Regarding the songwriting and recording process for the new Cavalera Conspiracy album, Max said, "I wrote a lot of the stuff and I sent it to Brazil to (Igor) in the form of a CD — like four tracks of the riffs — so that he would be familiarized with the songs by the time I got to the studio. And then I brought another CD with me, which was, like, newer songs I had just got done (writing) for the album. And everything else we did in the studio together — me and him there on the spot. I told him the idea of making a very intense album with some songs being only a minute and a half, so it's a cross (between) Minor Threat and Slayer and Cavalera Conspiracy. So the idea was really cool — Igor really liked that — and from that point on, the album just grew and song after song, every day a new song came in. And I'm really happy with it. I think people are gonna be blown away when they hear it.

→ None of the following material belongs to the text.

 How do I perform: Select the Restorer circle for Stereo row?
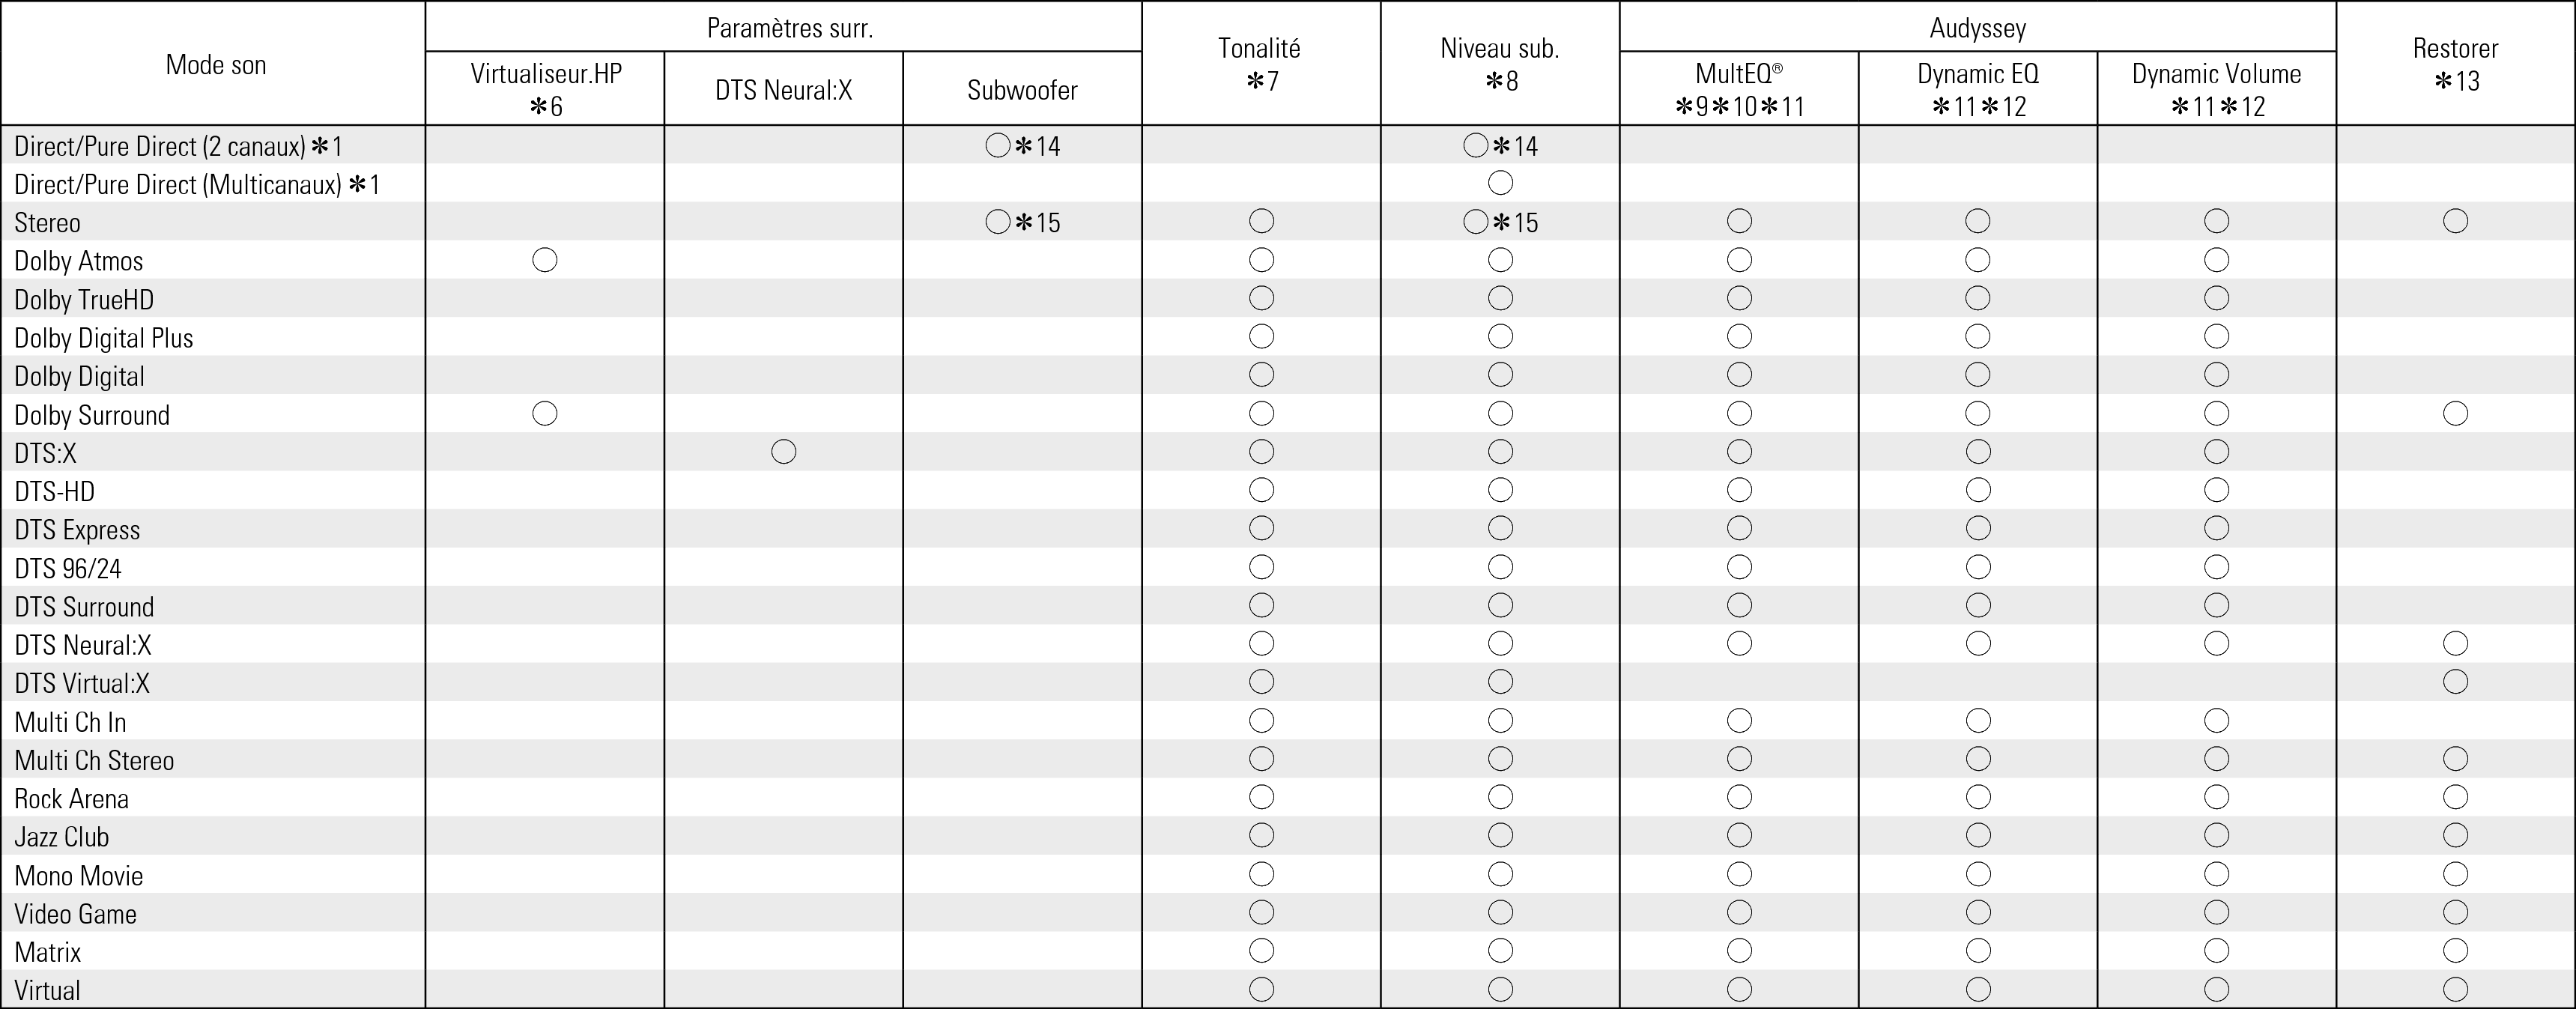(2455, 221)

I think it's a pretty cool album."

==Track listing==

| No. | Title | Length |
|---|---|---|
| 1. | "Warlord" | 3:05 |
| 2. | "Torture" | 1:51 |
| 3. | "Lynch Mob" (Featuring Roger Miret of Agnostic Front) (Cavalera, Miret) | 2:31 |
| 4. | "Killing Inside" | 3:28 |
| 5. | "Thrasher" | 2:49 |
| 6. | "I Speak Hate" | 3:10 |
| 7. | "Target" | 2:36 |
| 8. | "Genghis Khan" | 4:23 |
| 9. | "Burn Waco" | 2:52 |
| 10. | "Rasputin" | 3:22 |
| 11. | "Blunt Force Trauma" | 3:58 |
| Total length: |  | 34:05 |

Special edition
| No. | Title | Length |
|---|---|---|
| 12. | "Psychosomatic" | 3:09 |
| 13. | "Jihad Joe" | 3:31 |
| 14. | "Electric Funeral" (Black Sabbath cover) | 5:41 |
| Total length: |  | 46:26 |

Limited edition vinyl LP
| No. | Title | Length |
|---|---|---|
| 15. | "Six Pack" (Black Flag cover) | 1:51 |
| Total length: |  | 48:17 |

DVD edition: Live at Les Eurockéennes Festival, Belfort, France - July 5, 2008
| No. | Title | Length |
|---|---|---|
| 1. | "Inflikted" |  |
| 2. | "Sanctuary" |  |
| 3. | "Territory" (Sepultura cover) |  |
| 4. | "Terrorize" |  |
| 5. | "The Doom of All Fires" |  |
| 6. | "Inner Self/Nevertrust" (Sepultura cover/original song) |  |
| 7. | "Arise/Dead Embryonic Cells" (Sepultura cover) |  |
| 8. | "Desperate Cry/Propaganda" (Sepultura cover) |  |
| 9. | "Wasting Away" (Nailbomb cover) |  |
| 10. | "Black Ark" (featuring Richie Cavalera of Incite) |  |
| 11. | "Holiday in Cambodia/Biotech Is Godzilla" (Dead Kennedys/Sepultura cover) |  |
| 12. | "Hearts of Darkness" |  |
| 13. | "Refuse/Resist" (Sepultura cover) |  |
| 14. | "Troops of Doom" (featuring Igor Cavalera, Jr. on drums) (Sepultura cover) |  |
| 15. | "Must Kill" |  |
| 16. | "Roots Bloody Roots" (Sepultura cover) |  |
| 17. | "Sanctuary" (music video) |  |

==Personnel==
Cavalera Conspiracy
- Max Cavalera – vocals, rhythm guitar
- Igor Cavalera – drums, percussion
- Marc Rizzo – lead guitar
- Johny Chow – bass
Additional personnel
- Guest vocals on "Lynch Mob" by Roger Miret (from Agnostic Front)
- Produced by Max Cavalera
- Co-produced by Logan Mader for Dirty Icon Productions
- Recorded, mixed and mastered by Logan Mader at Undercity Studios, North Hollywood, California
DVD Credits
- Max Cavalera - vocals, rhythm guitar
- Igor Cavalera - drums, percussion
- Marc Rizzo - lead guitar
- Johny Chow - bass
- Richie Cavalera - guest vocals on "Black Ark"
- Igor Cavalera, Jr. - guest drums on "Troops of Doom"
- Joe Duplantier - bass in "Sanctuary" music video

== Charts ==

| Peak chart positions |  |  |  |  |  |  |  |  |  | Sales |
| JPN | UK | FIN | GER | AUT | SWI | AUS | NLD | FRA | USA |
| 99 | 99 | 35 | 45 | 46 | 59 | 31 | 74 | 92 | 123 | US: 5,000+; |
"—" denotes a recording that did not chart or was not released in that territory.